8 Telecomraad 4 december 2017

Aan de orde is het VAO Telecomraad 4 december 2017 (AO d.d. 29/11).

Voorzitter: Martin Bosma

De voorzitter:

Aan de orde is het VAO Telecomraad. De 29ste was uw AO, begrijp ik. Een hartelijk woord van welkom, ook aan de staatssecretaris. Fijn dat u bij ons bent. Wij hebben vier sprekers van de zijde van de Kamer. De eerste spreker is de heer Paternotte. Hij heeft zoals iedereen twee minuten spreektijd. Het woord is aan hem.

De heer Paternotte (D66):

Dank u wel, mijnheer de voorzitter.

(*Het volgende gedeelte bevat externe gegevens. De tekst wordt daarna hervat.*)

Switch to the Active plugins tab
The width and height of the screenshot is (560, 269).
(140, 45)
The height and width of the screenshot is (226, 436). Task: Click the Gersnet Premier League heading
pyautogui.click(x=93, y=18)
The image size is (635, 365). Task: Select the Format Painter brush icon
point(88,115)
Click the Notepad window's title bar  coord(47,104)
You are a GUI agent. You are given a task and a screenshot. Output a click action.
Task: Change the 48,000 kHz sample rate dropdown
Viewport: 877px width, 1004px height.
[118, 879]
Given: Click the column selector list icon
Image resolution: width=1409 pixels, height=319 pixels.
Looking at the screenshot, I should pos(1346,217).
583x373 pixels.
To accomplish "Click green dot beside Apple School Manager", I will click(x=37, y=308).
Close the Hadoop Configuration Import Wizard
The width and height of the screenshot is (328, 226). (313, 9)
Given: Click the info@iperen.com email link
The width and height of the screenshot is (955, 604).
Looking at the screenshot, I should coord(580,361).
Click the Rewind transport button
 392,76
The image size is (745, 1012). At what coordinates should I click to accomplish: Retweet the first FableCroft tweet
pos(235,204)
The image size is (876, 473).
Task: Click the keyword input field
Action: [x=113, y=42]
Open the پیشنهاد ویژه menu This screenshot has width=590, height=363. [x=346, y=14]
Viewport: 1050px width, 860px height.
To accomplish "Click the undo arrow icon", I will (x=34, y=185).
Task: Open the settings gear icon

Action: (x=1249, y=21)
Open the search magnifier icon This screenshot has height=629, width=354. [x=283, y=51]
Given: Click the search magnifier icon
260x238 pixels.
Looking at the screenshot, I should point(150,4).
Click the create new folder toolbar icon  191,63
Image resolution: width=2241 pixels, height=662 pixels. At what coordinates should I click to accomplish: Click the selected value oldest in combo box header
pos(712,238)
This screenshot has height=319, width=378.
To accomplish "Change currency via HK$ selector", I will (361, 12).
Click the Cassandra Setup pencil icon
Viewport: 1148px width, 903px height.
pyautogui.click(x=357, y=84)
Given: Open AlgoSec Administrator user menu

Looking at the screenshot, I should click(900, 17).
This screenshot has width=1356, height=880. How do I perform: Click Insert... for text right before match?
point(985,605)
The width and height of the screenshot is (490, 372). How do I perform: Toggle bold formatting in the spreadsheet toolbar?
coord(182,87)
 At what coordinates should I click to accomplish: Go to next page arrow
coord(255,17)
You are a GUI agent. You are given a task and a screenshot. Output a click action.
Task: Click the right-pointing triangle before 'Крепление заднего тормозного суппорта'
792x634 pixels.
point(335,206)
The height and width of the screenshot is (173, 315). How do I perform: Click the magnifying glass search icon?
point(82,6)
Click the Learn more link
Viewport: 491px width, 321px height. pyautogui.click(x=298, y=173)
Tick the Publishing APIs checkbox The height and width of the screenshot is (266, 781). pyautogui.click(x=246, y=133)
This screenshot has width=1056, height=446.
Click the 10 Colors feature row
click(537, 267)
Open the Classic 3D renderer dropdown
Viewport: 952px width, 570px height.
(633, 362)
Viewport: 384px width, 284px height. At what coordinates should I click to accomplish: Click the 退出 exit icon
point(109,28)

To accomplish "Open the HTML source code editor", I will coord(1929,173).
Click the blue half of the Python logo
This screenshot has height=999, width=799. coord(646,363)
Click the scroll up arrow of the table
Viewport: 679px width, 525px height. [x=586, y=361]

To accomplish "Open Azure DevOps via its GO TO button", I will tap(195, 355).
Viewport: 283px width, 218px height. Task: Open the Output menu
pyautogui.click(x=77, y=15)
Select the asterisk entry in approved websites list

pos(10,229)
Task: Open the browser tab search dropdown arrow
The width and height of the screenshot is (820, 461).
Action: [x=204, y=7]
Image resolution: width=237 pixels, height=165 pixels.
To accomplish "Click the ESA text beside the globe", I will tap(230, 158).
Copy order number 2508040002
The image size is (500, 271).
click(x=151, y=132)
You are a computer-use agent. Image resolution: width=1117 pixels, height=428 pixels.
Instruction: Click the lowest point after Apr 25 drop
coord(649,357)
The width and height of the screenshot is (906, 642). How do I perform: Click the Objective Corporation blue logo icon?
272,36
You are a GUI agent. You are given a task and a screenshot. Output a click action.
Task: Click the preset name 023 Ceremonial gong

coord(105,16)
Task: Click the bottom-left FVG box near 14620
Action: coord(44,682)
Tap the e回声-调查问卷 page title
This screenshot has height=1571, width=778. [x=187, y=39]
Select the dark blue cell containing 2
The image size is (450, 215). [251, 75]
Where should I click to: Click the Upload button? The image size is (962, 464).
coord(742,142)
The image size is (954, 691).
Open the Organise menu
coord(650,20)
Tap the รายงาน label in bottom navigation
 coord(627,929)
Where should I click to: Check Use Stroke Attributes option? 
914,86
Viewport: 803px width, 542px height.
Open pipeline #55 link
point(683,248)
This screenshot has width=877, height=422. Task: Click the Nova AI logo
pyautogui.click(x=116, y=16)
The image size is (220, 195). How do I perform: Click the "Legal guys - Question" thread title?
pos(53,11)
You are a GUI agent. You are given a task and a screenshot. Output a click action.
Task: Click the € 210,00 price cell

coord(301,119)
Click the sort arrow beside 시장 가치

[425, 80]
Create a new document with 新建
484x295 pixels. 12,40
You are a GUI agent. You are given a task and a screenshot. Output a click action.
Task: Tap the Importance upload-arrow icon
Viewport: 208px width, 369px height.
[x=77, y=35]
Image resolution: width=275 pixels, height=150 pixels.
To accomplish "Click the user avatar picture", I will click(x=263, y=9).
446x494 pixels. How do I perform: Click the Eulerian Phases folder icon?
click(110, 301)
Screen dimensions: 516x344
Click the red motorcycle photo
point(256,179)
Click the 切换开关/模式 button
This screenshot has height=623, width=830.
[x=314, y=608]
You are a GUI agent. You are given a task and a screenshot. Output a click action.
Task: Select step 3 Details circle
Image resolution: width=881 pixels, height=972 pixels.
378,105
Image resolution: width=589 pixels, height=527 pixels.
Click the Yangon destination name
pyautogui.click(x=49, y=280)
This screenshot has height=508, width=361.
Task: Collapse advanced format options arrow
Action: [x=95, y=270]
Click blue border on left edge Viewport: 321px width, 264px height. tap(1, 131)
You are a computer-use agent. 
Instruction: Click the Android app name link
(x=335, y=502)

In het volgende decennium zijn wij nergens zonder 5G. Het is de absolute voorwaarde voor de innovaties van de komende tien jaar: de zelfrijdende auto, drones en het internet der dingen. En Nederland, de snelst groeiende economie van Europa, kan niet anders dan daarin vooroplopen. De Europese Commissie heeft een actieplan hiervoor neergelegd en terecht, want de uitrol van 4G in Europa was veel te traag. In 2015, twee jaar geleden, had driekwart van de Amerikanen 4G en slechts een kwart van de Europeanen. Zo'n trage uitrol kunnen wij ons niet nog een keer veroorloven.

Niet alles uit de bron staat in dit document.